The idea behind open source hardware designs is to share one’s experience with building hardware systems from readily available components on the market in order to allow others to build similar systems, improve, adjust, and modify them as needed. Is that a purely philantropic purpose? Yes and no.
One potential reason for open sourcing hardware designs is to present research in future concepts to the larger data center community, seek validation, comments / propositions for improvements, and factor in these recommendations into later iterations of the design. This way, the company or consortium releasing an open sourced design benefits from free advice, and so does the larger community assembled around a given open sourced hardware design.

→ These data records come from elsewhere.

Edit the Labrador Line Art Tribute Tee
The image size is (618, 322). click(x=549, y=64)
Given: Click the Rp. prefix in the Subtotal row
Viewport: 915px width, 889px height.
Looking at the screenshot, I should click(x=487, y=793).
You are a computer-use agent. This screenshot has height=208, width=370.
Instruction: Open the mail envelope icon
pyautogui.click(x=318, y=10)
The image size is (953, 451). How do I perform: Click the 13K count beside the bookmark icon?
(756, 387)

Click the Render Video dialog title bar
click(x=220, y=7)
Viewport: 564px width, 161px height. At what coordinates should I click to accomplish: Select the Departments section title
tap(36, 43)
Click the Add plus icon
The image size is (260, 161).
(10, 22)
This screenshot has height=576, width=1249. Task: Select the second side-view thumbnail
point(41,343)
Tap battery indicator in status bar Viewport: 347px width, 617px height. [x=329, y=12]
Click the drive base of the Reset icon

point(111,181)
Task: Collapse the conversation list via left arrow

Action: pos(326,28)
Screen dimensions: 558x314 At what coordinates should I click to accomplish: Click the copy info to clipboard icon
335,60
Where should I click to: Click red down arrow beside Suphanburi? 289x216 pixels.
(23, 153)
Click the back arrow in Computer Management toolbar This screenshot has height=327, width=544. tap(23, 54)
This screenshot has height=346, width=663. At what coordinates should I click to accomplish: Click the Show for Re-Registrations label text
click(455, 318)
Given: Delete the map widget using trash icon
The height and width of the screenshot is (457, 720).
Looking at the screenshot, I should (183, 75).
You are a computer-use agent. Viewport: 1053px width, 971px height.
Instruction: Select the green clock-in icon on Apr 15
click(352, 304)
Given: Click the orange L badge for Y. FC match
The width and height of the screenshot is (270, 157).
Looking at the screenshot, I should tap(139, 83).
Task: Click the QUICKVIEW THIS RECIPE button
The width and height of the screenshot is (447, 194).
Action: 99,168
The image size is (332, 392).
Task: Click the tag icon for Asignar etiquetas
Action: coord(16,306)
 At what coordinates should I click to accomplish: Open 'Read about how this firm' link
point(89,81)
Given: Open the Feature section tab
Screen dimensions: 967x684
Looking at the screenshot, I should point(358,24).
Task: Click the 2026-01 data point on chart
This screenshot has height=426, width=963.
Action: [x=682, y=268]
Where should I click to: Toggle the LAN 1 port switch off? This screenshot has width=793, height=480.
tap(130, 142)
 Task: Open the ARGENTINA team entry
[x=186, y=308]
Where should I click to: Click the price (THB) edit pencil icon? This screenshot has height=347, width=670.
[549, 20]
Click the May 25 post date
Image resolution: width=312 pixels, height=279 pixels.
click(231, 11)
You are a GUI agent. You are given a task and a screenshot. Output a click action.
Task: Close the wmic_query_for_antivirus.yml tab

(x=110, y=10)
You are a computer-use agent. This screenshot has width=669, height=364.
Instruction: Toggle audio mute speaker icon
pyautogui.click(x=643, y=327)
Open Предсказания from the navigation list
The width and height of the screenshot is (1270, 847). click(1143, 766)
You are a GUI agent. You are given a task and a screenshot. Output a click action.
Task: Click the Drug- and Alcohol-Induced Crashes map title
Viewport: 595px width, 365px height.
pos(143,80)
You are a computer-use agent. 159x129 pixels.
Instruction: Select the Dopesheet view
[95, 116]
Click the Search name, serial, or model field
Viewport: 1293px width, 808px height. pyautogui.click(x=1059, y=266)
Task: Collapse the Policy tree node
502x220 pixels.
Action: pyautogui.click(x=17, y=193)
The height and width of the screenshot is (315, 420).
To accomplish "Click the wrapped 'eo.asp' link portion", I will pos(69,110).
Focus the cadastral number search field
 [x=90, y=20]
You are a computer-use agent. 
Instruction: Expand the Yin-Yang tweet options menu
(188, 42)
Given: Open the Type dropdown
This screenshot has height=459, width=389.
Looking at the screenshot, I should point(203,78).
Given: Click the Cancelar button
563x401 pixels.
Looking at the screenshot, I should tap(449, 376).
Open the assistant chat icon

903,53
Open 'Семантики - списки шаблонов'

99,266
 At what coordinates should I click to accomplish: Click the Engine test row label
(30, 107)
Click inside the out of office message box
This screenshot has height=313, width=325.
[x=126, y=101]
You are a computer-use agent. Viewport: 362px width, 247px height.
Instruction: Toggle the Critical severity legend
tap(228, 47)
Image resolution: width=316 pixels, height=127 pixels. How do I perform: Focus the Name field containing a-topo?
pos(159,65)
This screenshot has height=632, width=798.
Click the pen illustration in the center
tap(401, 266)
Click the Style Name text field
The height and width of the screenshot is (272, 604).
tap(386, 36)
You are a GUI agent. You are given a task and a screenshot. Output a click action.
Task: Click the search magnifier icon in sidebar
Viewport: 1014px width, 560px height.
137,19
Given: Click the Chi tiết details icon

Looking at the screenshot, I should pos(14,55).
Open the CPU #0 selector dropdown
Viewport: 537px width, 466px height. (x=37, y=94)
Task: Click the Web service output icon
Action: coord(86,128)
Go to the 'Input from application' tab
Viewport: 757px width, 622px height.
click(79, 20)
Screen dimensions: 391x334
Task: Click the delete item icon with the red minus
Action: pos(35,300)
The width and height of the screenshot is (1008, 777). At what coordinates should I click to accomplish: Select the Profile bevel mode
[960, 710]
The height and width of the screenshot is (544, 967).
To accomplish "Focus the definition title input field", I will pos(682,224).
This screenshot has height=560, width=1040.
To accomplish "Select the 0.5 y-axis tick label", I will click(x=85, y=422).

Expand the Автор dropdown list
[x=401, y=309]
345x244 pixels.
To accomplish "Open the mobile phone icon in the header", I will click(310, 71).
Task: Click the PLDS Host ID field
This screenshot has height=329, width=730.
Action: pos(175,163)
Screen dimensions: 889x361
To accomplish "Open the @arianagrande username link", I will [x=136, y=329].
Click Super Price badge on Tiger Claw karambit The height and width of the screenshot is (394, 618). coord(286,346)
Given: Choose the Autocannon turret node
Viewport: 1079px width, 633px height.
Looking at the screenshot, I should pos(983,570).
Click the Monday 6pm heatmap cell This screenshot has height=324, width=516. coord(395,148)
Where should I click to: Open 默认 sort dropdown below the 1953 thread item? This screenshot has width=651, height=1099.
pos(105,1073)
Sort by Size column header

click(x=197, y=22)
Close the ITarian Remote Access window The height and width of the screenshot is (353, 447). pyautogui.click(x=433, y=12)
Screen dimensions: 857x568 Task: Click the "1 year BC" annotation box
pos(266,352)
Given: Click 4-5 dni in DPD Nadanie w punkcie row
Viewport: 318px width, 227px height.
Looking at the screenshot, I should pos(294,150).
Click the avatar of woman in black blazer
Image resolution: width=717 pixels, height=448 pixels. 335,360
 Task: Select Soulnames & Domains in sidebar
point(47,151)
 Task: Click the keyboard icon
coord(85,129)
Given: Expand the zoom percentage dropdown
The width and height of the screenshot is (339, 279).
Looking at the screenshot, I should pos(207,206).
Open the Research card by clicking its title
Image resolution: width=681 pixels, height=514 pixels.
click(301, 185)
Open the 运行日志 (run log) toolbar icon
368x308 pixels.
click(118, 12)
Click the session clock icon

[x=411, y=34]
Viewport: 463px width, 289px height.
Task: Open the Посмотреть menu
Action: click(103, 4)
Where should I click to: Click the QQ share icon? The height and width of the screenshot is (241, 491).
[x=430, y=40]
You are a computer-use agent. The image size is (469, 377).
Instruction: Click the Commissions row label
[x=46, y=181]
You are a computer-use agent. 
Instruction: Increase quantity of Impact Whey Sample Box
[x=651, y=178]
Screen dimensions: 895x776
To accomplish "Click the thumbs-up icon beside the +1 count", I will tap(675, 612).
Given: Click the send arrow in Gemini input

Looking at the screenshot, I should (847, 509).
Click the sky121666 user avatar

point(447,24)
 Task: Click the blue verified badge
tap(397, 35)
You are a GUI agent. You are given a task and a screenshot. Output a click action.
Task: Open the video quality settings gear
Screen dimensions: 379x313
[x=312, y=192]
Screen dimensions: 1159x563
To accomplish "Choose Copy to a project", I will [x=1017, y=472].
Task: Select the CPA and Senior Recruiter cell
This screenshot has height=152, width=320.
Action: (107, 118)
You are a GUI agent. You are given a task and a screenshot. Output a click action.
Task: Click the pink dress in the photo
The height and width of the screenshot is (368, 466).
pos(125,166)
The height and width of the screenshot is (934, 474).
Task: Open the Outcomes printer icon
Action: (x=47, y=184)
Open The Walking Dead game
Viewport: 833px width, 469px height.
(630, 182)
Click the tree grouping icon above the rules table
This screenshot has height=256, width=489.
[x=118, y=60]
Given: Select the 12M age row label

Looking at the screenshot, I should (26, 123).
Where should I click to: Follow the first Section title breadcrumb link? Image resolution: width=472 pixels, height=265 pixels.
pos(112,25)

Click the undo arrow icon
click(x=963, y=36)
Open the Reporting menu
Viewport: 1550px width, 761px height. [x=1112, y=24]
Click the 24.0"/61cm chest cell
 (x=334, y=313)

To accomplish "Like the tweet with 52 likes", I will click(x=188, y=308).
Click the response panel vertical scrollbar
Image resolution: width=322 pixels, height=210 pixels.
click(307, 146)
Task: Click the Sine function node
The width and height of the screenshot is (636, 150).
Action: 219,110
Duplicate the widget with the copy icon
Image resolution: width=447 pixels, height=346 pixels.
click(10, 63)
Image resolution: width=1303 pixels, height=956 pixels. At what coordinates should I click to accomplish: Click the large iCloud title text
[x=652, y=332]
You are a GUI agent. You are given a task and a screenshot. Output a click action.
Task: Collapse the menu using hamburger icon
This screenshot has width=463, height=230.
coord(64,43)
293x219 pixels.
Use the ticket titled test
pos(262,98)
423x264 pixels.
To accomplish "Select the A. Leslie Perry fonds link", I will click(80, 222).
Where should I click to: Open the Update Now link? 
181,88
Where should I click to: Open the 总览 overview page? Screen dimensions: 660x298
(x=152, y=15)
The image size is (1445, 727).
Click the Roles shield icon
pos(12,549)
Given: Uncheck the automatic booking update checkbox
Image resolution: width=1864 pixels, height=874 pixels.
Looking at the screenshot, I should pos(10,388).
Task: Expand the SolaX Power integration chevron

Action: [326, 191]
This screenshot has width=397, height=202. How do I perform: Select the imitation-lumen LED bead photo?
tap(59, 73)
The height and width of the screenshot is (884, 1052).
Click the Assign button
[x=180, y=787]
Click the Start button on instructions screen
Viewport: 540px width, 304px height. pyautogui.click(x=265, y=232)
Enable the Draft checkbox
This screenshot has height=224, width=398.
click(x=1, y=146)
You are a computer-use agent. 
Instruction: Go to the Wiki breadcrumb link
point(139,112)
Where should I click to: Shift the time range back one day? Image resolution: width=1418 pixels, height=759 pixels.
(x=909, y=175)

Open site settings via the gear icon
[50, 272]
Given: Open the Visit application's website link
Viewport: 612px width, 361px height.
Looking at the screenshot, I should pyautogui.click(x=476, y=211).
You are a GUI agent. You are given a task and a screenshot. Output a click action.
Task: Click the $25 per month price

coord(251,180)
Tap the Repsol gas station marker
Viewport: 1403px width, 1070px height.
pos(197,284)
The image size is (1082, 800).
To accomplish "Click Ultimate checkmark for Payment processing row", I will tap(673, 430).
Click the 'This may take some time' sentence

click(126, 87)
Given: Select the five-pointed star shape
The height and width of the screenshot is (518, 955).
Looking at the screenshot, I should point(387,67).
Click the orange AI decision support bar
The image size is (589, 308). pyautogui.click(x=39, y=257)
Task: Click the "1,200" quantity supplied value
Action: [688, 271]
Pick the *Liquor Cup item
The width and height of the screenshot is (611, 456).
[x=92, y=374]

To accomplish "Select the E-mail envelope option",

On the data center playground, the initiators are mainly enterprises with a large DC footprint such as Facebook and Microsoft, to name two of them. Their unique level of operation at scale means that every little inefficiency is multiplied in the tenths of thousands, whether it is power consumption, space usage within a chassis, thermal dissipation or the very way the hardware architecture operates. Mainstream vendors are not always able to come up with a satisfying solution, furthermore as more and more features and requirements are moved up to the software stack (think “built to fail” apps, with high-availability or tolerance to failure features embedded at the software level), the hardware can either be thinned down to the bare requirements of compute resources, or beefed up to fulfill a given purpose.
A killer for innovation?
The devil’s advocate would say that open source designs are prone to kill investments in R&D, to cut down innovation and reduce the generation of intellectual property, which in turns means a net loss for hardware manufacturers.
Reality check: we are already in a market that has been largely commoditized, where components are similar and readily available. If we focus our attention exclusively on x86 server hardware, most systems share the same characteristics: same CPU architecture, same chipsets from the same vendors, same memory modules, same storage devices, all that we see is a variety of form factors (1U, 2U, 4U) and different disposition within the chassis, maybe more RAM slots here, less NIC ports there.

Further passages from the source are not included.